Executivo
Famup fala em risco de quarta onda da Covid e prefeitos começam a suspender festas na Paraíba
25/11/2021 07:42
Suetoni Souto Maior
Prefeitos temem que festas ajudem a espalhar o vírus. Foro: Divulgação/Prefeitura de Queimadas

A Federação das Associações de Municípios da Paraíba (Famup) tem recomendado cautela aos prefeitos em relação à promoção de grandes festas de rua. O presidente da entidade, George Coelho, diz que o risco de uma quarta onda de contaminações pelo novo Coronavírus está no centro das atenções. O prefeito de Cabedelo, Vítor Hugo (DEM), suspendeu a realização do Réveillon na cidade e não faz planos para o carnaval.
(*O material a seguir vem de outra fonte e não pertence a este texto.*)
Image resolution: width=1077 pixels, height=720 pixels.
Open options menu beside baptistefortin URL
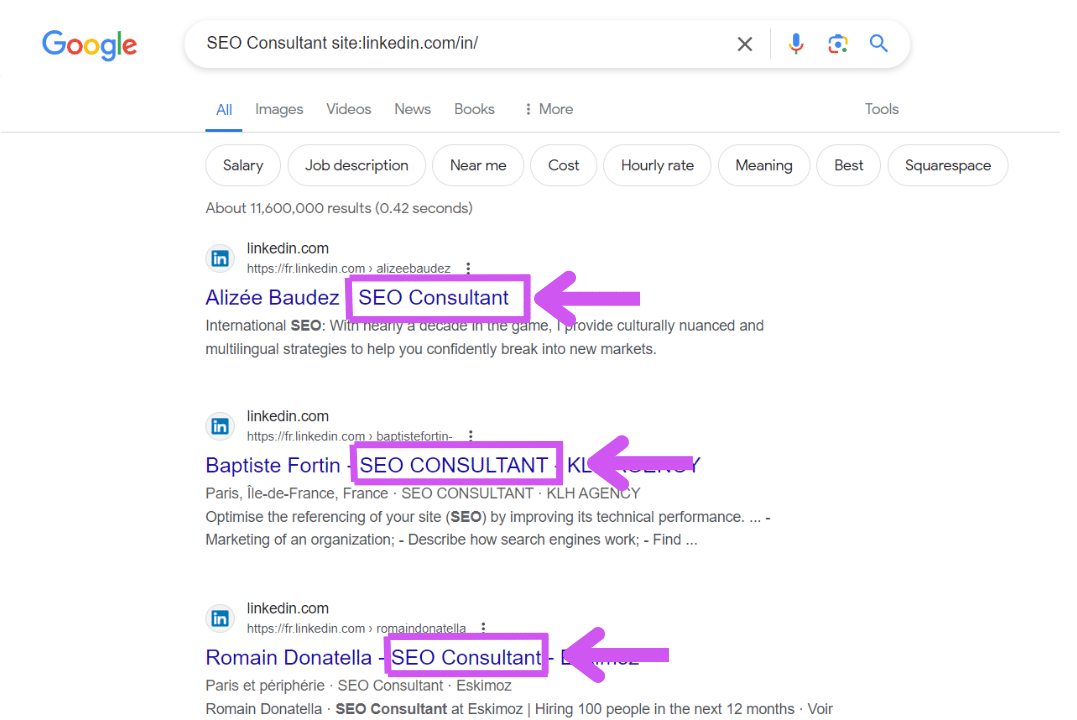tap(471, 437)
Um caminho semelhante foi seguido pelo prefeito de Cajazeiras, José Aldemir (PP), que suspendeu os preparativos para o tradicional carnaval.

O movimento que ocorre na Paraíba é semelhante ao que vem ocorrendo no restante do país. Em São Paulo, por exemplo, 58 prefeitos suspenderam a realização de carnaval e outras festas tradicionais. O sentimento dos gestores é o de que há risco de nova onda de contaminações, como ocorreu na Europa. Isso porque uma parte da população ainda se mostra resistente a tomar a vacina. Em João Pessoa, o prefeito Cícero Lucena (PP), por outro lado, vem mantendo o otimismo e torce para que não haja intercorrências e seja realizado o Réveillon e, quem sabe, o carnaval do ano que vem.

A Paraíba vive atualmente um quadro estável em relação às internações. A ocupação de adultos nas Unidades de Terapia Intensiva (UTIs) é de 20%. O quadro que mais preocupa é o do Sertão, onde a ocupação é de 33%. Os especialistas apontam para o risco de crescimento das internações em caso de aglomerações.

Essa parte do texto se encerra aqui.